El exdirector del Centro Nacional de Inteligencia (CNI) durante el Gobierno de Aznar ha publicado un libro donde revela cómo presentó su dimisió tras recibir presiones del Ejecutivo después del 11-M para que siguiese manteniendo la versión de que había sido ETA la autora del mayor atentado de España.
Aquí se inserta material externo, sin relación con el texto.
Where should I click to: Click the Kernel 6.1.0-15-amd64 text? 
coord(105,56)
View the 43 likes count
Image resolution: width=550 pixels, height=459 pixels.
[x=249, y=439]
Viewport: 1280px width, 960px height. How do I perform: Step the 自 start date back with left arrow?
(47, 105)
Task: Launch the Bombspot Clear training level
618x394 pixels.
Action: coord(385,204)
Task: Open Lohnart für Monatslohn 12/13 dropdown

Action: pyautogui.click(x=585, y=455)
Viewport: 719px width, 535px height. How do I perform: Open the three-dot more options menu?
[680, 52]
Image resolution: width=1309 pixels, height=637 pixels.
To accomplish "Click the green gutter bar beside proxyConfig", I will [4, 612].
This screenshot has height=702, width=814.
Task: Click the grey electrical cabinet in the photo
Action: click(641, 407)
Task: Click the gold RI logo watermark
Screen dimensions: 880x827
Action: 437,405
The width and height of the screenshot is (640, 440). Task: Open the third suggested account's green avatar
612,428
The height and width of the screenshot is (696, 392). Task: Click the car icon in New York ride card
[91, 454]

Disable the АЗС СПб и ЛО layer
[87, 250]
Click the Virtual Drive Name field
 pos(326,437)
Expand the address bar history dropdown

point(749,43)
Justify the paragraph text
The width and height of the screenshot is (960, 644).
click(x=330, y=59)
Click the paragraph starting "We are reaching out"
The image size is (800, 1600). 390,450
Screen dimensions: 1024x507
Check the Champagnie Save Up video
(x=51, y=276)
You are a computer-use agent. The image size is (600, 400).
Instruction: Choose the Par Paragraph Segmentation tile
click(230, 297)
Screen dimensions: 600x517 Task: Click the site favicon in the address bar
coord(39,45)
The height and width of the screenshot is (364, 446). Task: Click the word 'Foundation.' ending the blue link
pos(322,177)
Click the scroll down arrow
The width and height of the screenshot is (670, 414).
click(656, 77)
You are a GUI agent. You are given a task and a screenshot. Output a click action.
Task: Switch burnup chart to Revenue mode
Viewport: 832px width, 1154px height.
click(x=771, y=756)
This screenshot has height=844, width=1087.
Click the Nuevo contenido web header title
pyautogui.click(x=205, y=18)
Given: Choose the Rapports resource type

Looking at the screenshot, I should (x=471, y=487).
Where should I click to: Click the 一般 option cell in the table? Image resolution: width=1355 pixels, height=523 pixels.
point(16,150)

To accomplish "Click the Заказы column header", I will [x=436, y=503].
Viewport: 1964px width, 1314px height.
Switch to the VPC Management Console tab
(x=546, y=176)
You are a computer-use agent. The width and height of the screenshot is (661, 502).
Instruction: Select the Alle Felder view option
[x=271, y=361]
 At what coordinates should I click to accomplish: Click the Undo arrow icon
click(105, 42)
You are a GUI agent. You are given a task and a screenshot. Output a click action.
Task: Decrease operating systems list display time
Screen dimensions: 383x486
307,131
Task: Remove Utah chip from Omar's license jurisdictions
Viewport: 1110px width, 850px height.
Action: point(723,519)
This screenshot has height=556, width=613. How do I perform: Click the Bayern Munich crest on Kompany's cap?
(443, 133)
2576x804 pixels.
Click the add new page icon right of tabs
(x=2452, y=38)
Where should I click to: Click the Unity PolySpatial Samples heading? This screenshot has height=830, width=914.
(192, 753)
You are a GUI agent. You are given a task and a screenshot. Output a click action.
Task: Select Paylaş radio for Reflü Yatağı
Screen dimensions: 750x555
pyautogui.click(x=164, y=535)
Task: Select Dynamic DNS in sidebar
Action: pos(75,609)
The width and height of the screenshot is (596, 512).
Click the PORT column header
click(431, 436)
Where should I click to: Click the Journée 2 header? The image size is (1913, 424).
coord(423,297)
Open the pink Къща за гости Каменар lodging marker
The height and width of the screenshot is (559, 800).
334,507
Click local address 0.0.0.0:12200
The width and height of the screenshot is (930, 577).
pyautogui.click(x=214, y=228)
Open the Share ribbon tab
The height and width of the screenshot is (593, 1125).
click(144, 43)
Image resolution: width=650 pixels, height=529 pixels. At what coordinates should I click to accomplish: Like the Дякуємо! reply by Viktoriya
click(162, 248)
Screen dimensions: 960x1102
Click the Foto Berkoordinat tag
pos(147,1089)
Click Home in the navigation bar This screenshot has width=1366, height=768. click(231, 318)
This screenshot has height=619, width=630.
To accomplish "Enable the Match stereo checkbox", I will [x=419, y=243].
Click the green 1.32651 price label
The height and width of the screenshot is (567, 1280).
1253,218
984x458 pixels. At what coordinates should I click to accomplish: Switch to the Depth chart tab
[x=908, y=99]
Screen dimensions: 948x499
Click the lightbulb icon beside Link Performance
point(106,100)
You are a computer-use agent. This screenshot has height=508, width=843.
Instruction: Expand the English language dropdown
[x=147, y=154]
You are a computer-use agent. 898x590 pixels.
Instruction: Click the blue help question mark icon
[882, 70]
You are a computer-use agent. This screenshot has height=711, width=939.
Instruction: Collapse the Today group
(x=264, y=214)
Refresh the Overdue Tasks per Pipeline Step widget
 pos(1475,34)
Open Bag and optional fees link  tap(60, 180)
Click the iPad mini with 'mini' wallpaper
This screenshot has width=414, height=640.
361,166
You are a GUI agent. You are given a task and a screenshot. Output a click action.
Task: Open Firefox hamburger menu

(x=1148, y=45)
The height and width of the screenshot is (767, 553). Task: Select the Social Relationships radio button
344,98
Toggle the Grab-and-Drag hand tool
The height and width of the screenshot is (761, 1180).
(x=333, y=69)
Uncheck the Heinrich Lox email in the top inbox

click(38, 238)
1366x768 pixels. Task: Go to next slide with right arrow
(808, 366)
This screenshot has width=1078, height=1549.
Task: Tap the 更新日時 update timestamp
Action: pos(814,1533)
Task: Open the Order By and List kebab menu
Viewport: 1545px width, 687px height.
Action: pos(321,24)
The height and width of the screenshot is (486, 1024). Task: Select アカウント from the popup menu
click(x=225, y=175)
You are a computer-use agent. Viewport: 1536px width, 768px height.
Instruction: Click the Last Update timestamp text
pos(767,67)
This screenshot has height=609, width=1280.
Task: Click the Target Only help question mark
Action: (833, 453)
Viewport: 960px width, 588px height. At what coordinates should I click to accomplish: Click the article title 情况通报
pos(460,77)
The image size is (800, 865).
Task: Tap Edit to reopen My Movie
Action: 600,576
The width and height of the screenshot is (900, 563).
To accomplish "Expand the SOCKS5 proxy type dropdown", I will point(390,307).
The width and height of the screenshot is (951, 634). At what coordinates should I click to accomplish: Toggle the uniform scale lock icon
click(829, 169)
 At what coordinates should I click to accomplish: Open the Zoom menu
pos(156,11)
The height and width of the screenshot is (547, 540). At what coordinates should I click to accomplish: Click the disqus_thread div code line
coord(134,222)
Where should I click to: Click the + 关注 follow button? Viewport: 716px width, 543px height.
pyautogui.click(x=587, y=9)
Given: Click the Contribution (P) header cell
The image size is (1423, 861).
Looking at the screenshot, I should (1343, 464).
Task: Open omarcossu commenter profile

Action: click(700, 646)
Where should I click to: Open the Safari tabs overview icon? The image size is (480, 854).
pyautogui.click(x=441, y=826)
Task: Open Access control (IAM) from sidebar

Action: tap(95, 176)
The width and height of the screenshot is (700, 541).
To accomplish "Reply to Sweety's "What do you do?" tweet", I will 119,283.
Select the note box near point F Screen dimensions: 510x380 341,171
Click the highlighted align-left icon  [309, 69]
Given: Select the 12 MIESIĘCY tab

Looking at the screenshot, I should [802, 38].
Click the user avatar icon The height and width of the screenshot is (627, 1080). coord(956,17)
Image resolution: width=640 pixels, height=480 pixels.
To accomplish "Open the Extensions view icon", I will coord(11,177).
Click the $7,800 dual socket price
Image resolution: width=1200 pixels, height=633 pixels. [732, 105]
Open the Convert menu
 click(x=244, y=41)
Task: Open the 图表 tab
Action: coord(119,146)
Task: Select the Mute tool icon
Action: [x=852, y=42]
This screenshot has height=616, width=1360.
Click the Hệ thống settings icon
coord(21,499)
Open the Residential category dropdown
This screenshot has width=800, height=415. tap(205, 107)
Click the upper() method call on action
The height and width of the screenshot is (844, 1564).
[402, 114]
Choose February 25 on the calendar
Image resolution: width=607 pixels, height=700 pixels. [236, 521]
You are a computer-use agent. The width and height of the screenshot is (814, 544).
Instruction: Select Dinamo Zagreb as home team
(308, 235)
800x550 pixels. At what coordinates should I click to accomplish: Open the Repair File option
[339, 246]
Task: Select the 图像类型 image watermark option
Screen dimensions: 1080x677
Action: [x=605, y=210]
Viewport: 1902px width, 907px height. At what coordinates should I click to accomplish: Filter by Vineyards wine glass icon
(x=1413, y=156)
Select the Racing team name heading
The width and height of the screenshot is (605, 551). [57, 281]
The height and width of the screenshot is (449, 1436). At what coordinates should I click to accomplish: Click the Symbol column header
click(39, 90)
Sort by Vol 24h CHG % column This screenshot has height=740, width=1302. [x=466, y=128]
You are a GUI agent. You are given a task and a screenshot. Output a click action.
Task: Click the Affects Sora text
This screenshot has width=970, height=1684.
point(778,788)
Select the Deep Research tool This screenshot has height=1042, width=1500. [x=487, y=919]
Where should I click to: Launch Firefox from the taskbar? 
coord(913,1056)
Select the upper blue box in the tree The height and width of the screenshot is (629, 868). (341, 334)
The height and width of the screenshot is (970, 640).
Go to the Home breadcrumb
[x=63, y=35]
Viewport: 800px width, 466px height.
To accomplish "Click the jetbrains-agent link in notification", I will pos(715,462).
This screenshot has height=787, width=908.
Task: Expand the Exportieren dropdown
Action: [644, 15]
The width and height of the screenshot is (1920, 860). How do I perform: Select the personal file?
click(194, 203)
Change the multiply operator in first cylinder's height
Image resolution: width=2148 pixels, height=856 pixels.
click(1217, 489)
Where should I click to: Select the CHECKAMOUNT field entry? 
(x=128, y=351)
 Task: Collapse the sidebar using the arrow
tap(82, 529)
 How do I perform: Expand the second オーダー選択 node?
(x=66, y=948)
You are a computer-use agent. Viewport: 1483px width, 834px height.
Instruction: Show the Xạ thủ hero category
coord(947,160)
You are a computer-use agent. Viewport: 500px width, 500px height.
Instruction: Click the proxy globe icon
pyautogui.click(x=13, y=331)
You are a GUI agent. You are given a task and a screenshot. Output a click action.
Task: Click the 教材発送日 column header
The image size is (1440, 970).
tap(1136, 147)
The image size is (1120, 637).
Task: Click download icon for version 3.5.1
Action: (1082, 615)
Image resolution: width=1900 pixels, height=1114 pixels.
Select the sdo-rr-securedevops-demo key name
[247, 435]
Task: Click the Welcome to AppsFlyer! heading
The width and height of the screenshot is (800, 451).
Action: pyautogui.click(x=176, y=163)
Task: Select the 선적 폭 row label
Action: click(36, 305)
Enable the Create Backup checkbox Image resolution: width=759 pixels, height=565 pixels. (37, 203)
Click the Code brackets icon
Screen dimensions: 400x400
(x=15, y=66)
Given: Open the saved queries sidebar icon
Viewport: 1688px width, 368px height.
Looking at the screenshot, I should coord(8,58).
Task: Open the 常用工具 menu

El diplomático Jorge Dezcallar ha declarado a El País que "fue la gota que colmó el vaso" cuando se ordenó una desclasificación "parcial y selectiva" de informes con el único objetivo de culpar a los servicios secretos de que el Gobierno mantenía abierta contra todas las evidencias la investigación contra ETA como autor de los atentados. El exdirector asegura que esto no fue por interés en conocer la verdad, “sino para salvar la imagen personal de un presidente”.

Dimisión
En su autobiografía Valió La Pena, Dezcallar cuanta que presentó su dimisión a José María Azanar por teléfono, porque no le recibió, en una "tensa y desagradable conversación" pero que al final desistió para no dar la impresión de "abandonar un barco cuando se hunde" así como para centrarse en capturar a los autores del 11-M.

El mismo día 12 de marzo de 2004 ya había pensado en dejar el CNI, “me sentí engañado y manipulado al servicio de torpes maniobras partidistas” tras difundir la Cadena SER que desde el centro se había abandonado la pista de ETA como autor para centrarse en la islamista y que lo llamaran de Moncloa para exigirle, en nombre de Aznar, que saliera en televisión a desmentirla. De mala gana, Dezcallar ordenó difundir una nota asegurando que el CNI no había “abandonado totalmente” ninguna línea de investigación.

El CNI apartado
El mismo día se conoció que se habían detenido a los primeros sospechosos, entre ellos tres marroquíes, pero el CNI no fue informado de ello, incluso habiendo estado Dezcallar en una reunión en el ministerio del Interior con Ángel Acebes y al secretario de Estado, Ignacio Astarloa. “Yo no estaba en el círculo íntimo del partido donde se tomaron esos días todas las decisiones”, dice el exdirector.

Los servicios secretos no estuvieron presentes en ninguna reunión hasta el día 16, después de que el PP perdiese las elecciones, y se enteraron por televisión de que se había encontrado una furgoneta con una cinta del Corán.

Uso partidista
Jorge Dezcallar insiste en que “el Gobierno trató el asunto como un problema de partido [...] Este tratamiento llevó al PP a pensar que, si el atentado lo había cometido ETA, podría revalidar su mayoría absoluta” pero que, “cuando se dio cuenta de que no era necesariamente así, intentó mantener la duda hasta el día 14”; la jornada electoral, manipulando el trabajo del CNI.